I tipped her chin back and brushed my mouth over hers. “Because they weren’t you.” I sighed. “It’s always been you.”

Madeline opened her mouth to say something. Her eyes ping-ponged between mine. Something shifted between us. I felt my chest sliding open. But we both snapped our attention away when Madeline’s mom pulled into their driveway, parking right behind Madeline’s BMW.

We pulled away instantly, the moment between us breaking. Guilt crumbled her features, the dazed and swoony gleam in her eye fading.

“I gotta go talk with my mom…about the other night with my dad.” I glanced behind me to my house. “She’s waiting to talk to me before she sleeps from her shift last night.”

I couldn’t bring myself to look at Madeline’s mom. I didn’t want to. So as soon as Madeline nodded, I turned on my heel and jogged up my porch steps without another glance back.

“Mom,” I shouted as I walked through the front door, shoving my keys in my pocket. “I’m home.”

“Hey, baby,” she answered. “I’m in the kitchen.”

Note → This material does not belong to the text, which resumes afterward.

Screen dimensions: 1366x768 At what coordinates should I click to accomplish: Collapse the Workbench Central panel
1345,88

The scent of coffee wafted throughout the foyer, dragging me to where she was with two steaming mugs sitting on the counter.

“Thanks.” I reached out and grabbed one, wrapping my hand around the ceramic.

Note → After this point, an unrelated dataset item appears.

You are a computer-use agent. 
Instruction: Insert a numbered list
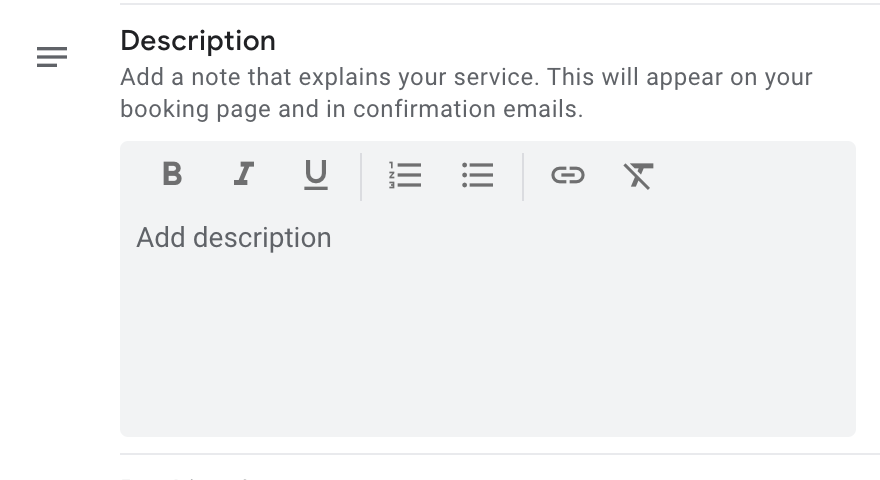tap(405, 176)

My mom was nervous, that much I could tell, and that didn’t particularly sit well with me because that meant whatever she was about to say was going to be the wrong fucking thing.

“Did you have fun at the cabin?”

I drank a sip, locking onto her worried eyes. “I did. Surprised Dad hasn’t banned me from it yet. He’s taken everything else.”

She placed her mug down, the clank an unwelcome sound to my ears. “We need to talk about your father.”

I strode over to the kitchen table, placing my mug down on top. I was pretty sure I needed something to ground me with the increasing look of apprehension in her eyes. “That’s why I’m here at 8 am on a Saturday, Mom.” My eyebrow lifted as I leaned back in the chair and crossed my arms over my chest. I could feel the beating of my heart behind my rib cage.

“Your father and I have decided to work on things.”

What I imagined in my head was shooting up from the table and freaking the fuck out, stomping back and forth while reminding her that I had to listen to her cry in her bedroom for months and months, and how I watched her work herself to death at the hospital just so she had something to do other than deal with his bullshit.

“I know you’re upset,” she said, her voice wobbly.

“Damn right, I am.” I pierced her with a look. “He hurt you.”

Her gaze shifted to her mug. “And he hurt you.”

Yeah, he fucking did.

“But you have to understand. I’ve known your father for many, many years, Eric. We’ve been through a lot of ups and downs.” She sighed, and I couldn’t even look at her.

It wasn’t my decision to make. I was their son, not their fucking marriage counselor. But the thought of him coming back into our lives like he hadn’t done a single thing wrong made my blood run hot. “It’s just…” She paused, surely waiting for me to look at her, but I wouldn’t.

I stood up quickly, the chair scraping the floor beneath my feet. “You don’t need to explain.” The breath I inhaled felt like breathing in a million little shards of glass as I reeled in my anger. “I need to know if he’s moving back in, because if he is…” I glanced through the kitchen window above our sink, peering at Madeline’s house.

“No!” she rushed out. “We’re working on things, but that doesn’t mean he gets a free pass. He’s still going to live in the city, and we will live here—well, I will, because come fall, you’re going to college.”

“Maybe.”

She gave me a look. “What does that mean?”